South Korea's financial regulator said Sunday it has asked private money lenders to voluntarily cut their combined volume of television ads by 30 percent during the second-half of this year.
The tightened regulation is part of the Financial Services Commission's plan to curb speed loans at a time when the government is trying to tackle the rise in heavy debtors.
In a statement, the regulator said it asked money lenders to show clearer warnings on potential defaults in their TV commercials.
The FSC said it will consider revising a law that will eventually ban money lenders from TV ads.
As of the end of 2016, there were about 12,000 loan brokers at some 110 financial firms.
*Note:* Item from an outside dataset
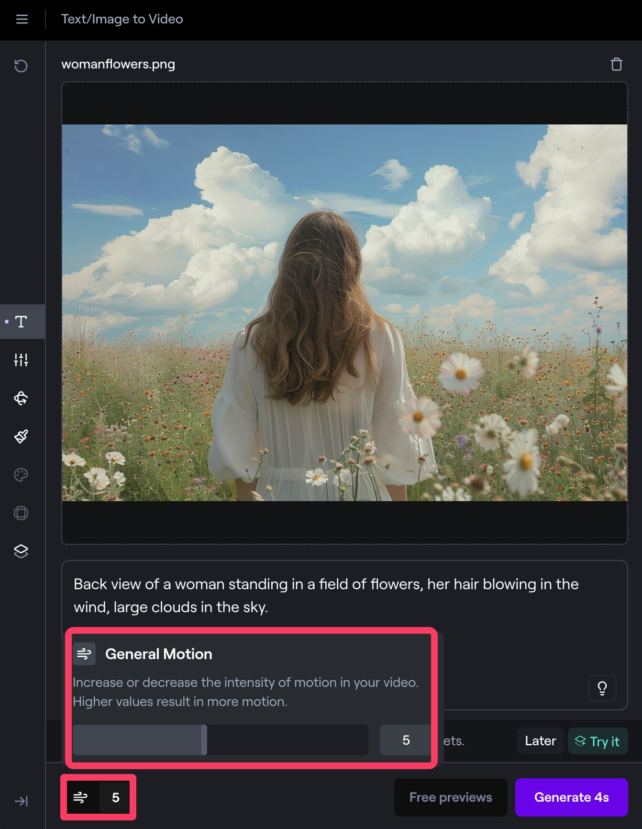Select the Motion Brush tool
The width and height of the screenshot is (642, 829).
21,437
The state commission plans to tighten supervision of these businesses.
The regulation came as competition for "easy and fast" consumer lending is intensifying, the FSC warned.
According to a recent report from the office of National Assembly Speaker Chung Sye-kyun, the number of heavy debtors in South Korea stood at about 3.9 million people in June, reflecting growing potential for default risks among desperate borrowers.
The number of debtors who have borrowed money from more than three financial institutions has been on a steady rise. It stood at 3.38 million in 2013, 3.47 million in 2014 and 3.65 million in 2015.
The combined debt of the "multiple debtors" reached some 450 trillion won ($399 billion) at the end of June.
These people generally have simultaneously taken out loans from a bank, a savings bank and possibly private money lenders. (Yonhap)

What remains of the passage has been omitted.